Summary
In early June, the UN Committee on the Rights of the Child (UN Committee) published its Concluding Observations on the UK. While it recognised some areas of progress, it highlights a large number of areas where the UK needs to do much better if it is to meet its obligations under the UN Convention on the Rights of the Child (UNCRC), which the UK ratified in 1991. The UN Committee specifically calls for “urgent measures to be taken” to take forward its recommendations in relation to the administration of child justice.
Details
The UN Committee highlights its General comment No. 24 (2019) on children’s rights in the child justice system, reiterates its previous recommendations[1] and urges the State party to bring its child justice system fully into line with the UNCRC and other relevant standards.
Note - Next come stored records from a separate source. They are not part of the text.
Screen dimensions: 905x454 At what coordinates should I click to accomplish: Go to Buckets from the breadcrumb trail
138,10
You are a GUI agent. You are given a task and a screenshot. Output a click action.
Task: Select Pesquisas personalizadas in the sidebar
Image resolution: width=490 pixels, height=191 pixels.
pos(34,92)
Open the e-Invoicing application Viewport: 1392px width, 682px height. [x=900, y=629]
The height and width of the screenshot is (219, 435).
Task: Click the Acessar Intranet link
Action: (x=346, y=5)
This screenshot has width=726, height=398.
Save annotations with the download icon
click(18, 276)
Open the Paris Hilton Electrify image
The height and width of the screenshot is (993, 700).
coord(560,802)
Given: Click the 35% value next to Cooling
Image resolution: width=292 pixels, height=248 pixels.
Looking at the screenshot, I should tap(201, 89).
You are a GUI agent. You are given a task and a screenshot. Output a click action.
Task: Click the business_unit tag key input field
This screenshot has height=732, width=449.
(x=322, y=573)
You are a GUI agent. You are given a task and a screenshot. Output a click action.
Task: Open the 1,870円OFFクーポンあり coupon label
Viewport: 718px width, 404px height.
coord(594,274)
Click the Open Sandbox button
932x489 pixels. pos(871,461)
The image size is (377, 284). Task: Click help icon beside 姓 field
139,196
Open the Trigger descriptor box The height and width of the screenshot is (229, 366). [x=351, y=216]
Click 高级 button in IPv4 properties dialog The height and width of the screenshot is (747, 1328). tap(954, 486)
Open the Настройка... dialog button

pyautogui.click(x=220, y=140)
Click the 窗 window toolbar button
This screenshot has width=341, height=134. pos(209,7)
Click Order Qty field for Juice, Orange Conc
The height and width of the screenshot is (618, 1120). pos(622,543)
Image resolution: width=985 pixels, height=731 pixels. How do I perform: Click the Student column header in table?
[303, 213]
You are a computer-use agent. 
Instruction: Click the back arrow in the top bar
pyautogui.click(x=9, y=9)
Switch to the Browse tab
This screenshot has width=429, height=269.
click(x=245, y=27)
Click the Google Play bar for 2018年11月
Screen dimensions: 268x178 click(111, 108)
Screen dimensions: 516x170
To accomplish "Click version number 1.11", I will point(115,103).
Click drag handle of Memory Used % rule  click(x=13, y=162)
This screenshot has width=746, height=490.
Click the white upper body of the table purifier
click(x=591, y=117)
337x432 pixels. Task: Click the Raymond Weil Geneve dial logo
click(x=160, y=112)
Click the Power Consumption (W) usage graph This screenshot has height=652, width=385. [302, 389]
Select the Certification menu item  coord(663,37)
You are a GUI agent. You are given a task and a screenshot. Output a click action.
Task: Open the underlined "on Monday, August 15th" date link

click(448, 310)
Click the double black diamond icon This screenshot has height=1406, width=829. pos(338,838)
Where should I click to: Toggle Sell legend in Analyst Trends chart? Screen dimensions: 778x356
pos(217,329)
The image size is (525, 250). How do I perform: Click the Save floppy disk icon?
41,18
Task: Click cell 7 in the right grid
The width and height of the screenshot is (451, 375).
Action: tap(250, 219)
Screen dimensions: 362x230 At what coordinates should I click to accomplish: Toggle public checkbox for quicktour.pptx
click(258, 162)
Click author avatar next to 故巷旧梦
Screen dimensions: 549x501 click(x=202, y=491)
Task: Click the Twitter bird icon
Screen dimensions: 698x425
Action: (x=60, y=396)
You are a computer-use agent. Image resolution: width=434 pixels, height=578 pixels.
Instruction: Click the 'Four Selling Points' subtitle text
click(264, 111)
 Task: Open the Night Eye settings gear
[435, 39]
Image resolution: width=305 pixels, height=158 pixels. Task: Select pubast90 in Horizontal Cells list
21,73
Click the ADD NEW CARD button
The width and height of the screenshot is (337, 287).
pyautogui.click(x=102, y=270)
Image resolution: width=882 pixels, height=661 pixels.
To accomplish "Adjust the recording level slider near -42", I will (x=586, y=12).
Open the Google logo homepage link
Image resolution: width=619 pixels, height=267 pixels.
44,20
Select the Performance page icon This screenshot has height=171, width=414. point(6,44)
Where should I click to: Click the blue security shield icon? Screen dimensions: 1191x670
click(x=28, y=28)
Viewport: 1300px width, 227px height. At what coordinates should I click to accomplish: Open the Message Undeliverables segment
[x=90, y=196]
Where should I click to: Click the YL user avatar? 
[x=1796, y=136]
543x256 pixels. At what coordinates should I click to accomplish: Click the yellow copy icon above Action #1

It sets out a number of recommendations on the youth justice system including:
- To raise the minimum age of criminal responsibility to at least 14 years of age;
- To take legislative and other measures to ensure that: (i) children are not prosecuted as adult offenders, without exception; (ii) the child justice system is applied to all children who were below the age of 18 years when the offence was committed; (iii) rehabilitation periods are determined on the basis of the date the offence was committed, not the date of conviction; (iv) detention is used as a measure of last resort and for the shortest possible period of time and is reviewed on a regular basis with a view to its withdrawal; and (v) life imprisonment is abolished for children and young people who committed offences when they were below the age of 18 years;
- To develop early intervention for children and actively promote non-judicial measures, such as diversion, mediation and counselling, for children accused of criminal offences and, wherever possible, the use of non-custodial measures for children, such as probation or community service
- To ensure the provision, at an early stage of the procedure and throughout legal proceedings, of qualified and independent legal aid lawyers to children alleged to have or accused of or recognised as having infringed criminal law;
- To repeal the practice of remanding children into police custody, ensure that no child is held in police custody overnight and avoid the use and reduce the maximum duration of pretrial detention;
The UN Committee also makes a number of references in relation to deprivation of liberty including:
- To ensure that detention is used as a measure of last resort; that children are detained separately from adults; and that detention conditions are compliant with international standards, including with regard to access to education and health-care services, including mental health services;
- To address the overrepresentation of children belonging to minority groups in detention and develop measures, in consultation with affected children and their families, to prevent racial profiling by law enforcement authorities;
- To end the use of solitary confinement and ensure that any separation of the child from others is for the shortest possible time and is used only as a measure of last resort for the protection of the child or others and in the presence of or under the close supervision of a suitably trained staff member;
Other recommendations in relation to policing and youth justice include:
- To ensure capacity-building for judges, prosecutors, police officers and other professionals, including in the overseas territories, on child-friendly justice procedures, children’s rights and the Convention;
- Prohibit the presence of police in schools;
- Take legislative measures to explicitly prohibit, without exception, the use of: (i) harmful devices, including spit hoods, plastic bullets and taser guns, attenuating energy projectiles and other electrical discharge weapons, against children; (ii) strip searches on children; and (iii) solitary confinement, isolation, seclusion and restraint as disciplinary measures in schools and alternative care and health-care settings;
- Develop statutory guidance on the use of restraint on children to ensure that it is used only as a measure of last resort and exclusively to prevent harm to the child or others and monitor its implementation;
- Regularly collect, analyse and publish disaggregated data on the use of stop-and-search checks, harmful devices, seclusion, restraint, solitary confinement and isolation on children;
Commentary
The UN Committee calls for urgent reform of the child justice system so it respects children’s rights, including raising the mandatory age of criminal responsibility (MACR) to at least 14 years of age. England and Wales have the lowest MACR in Europe - at just 10 years old - and raising it has been a consistent recommendation of the UN Committee. Other action called for in this area includes ensuring that deprivation of liberty is only used as a last resort and that the over representation of children in prison from Black and other minority ethnic groups (currently standing at 52%) is addressed. Given the many recent high profile media stories in relation to harmful interaction between children and the police, it won’t be surprising to hear that the UN Committee also calls for action to end Taser use and strip-searching on children and the detention of under-18s in police custody overnight.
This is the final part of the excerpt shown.